(Stored records)
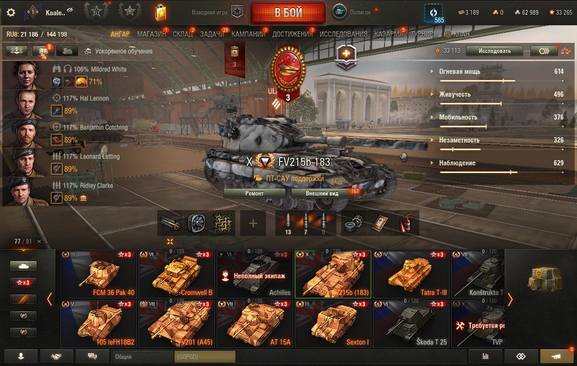
Task: Select the fire extinguisher consumable slot
Action: (406, 223)
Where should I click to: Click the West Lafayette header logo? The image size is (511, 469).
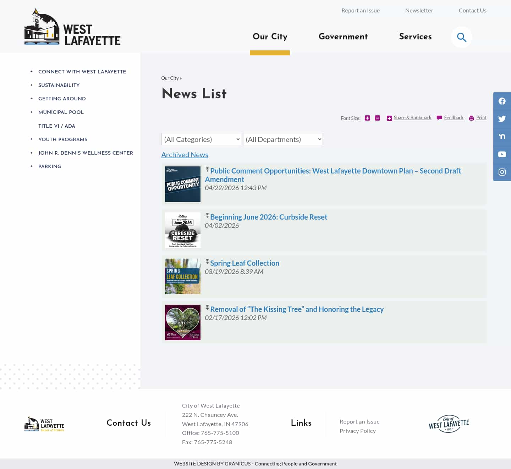(72, 26)
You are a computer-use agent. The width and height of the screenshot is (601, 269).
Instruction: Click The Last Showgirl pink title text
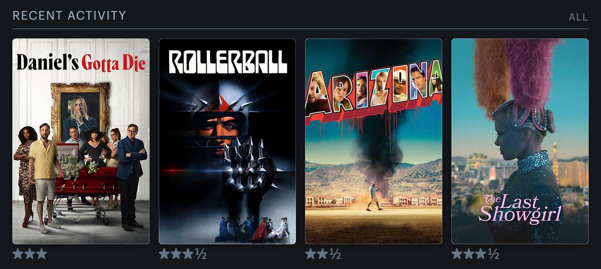point(520,208)
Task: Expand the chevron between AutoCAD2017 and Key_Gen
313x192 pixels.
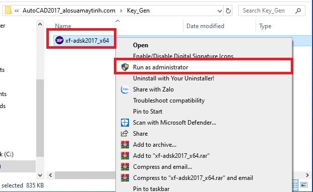Action: coord(121,11)
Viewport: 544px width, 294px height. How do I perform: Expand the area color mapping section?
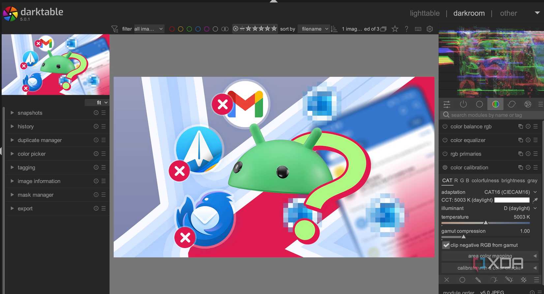tap(490, 256)
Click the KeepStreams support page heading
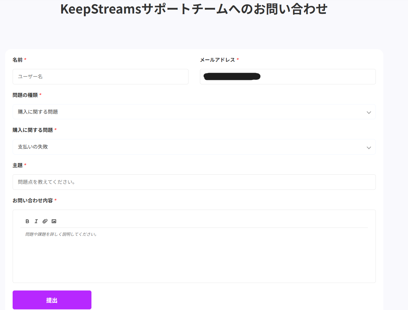 point(194,9)
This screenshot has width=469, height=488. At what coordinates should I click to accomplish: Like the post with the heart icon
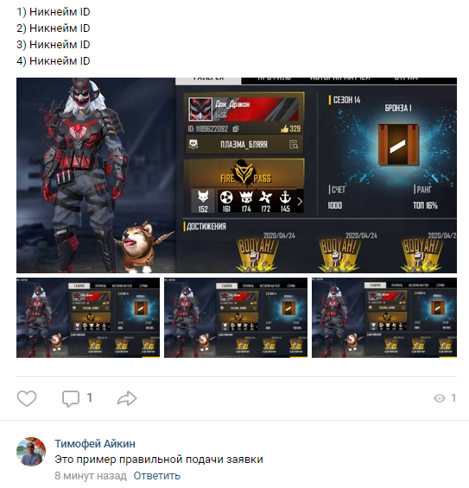(27, 398)
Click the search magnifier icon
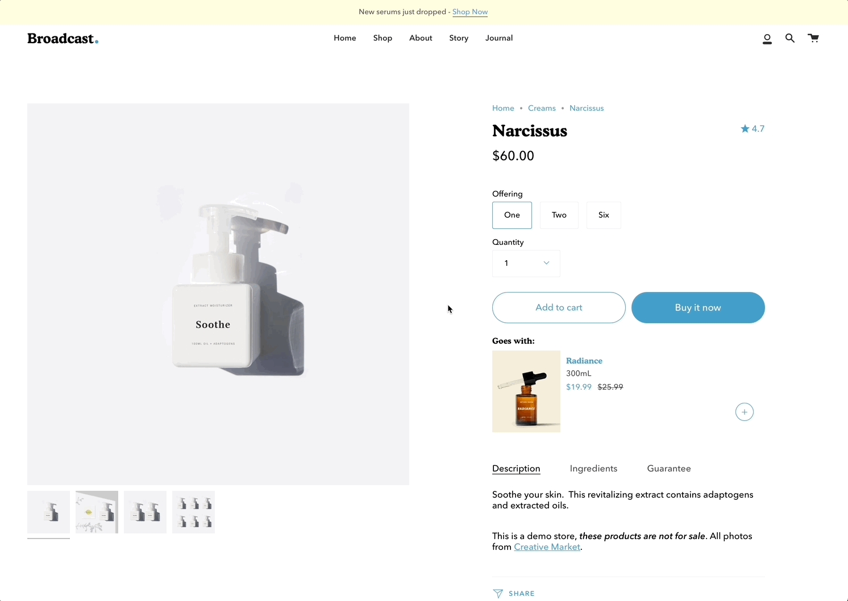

What you should do | Copy exactly the lines that run from the one containing "313x192 pixels." to the last line of the records, both included, and leave out every picture.

Answer for this exercise |
313x192 pixels.
Action: coord(121,11)
Viewport: 544px width, 294px height. How do I perform: Expand the area color mapping section?
tap(490, 256)
Click the KeepStreams support page heading
 point(194,9)
This screenshot has width=469, height=488. At what coordinates should I click to accomplish: Like the post with the heart icon
(27, 398)
Click the search magnifier icon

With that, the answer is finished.